Items listed in a dataset:
----

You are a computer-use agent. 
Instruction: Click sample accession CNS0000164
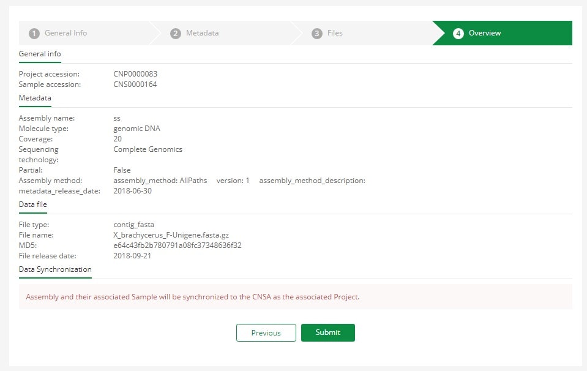pyautogui.click(x=135, y=84)
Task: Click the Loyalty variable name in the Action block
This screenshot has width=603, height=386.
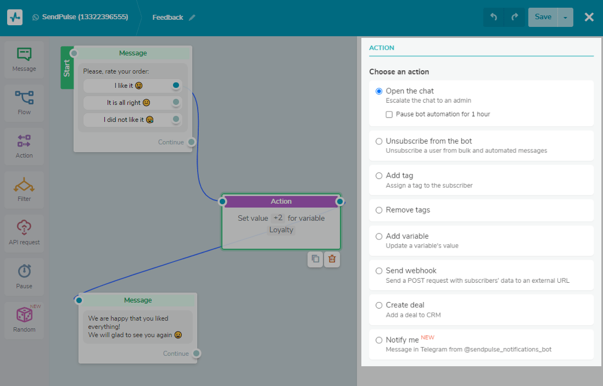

----

Exercise goal:
When you copy the entries above, reproduce each line exactly and leave out any pictures.

Task answer:
You are a computer-use agent. 
Instruction: Click sample accession CNS0000164
pyautogui.click(x=135, y=84)
Task: Click the Loyalty variable name in the Action block
This screenshot has width=603, height=386.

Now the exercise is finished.